+++ ENTRIES PROVIDED

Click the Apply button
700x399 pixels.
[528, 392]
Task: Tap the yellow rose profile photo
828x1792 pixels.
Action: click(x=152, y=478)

++++++

PROBLEM DESCRIPTION
All the data is to be copied over exactly as it stands.

RESPONSE AREA
Click the Apply button
700x399 pixels.
[528, 392]
Task: Tap the yellow rose profile photo
828x1792 pixels.
Action: click(x=152, y=478)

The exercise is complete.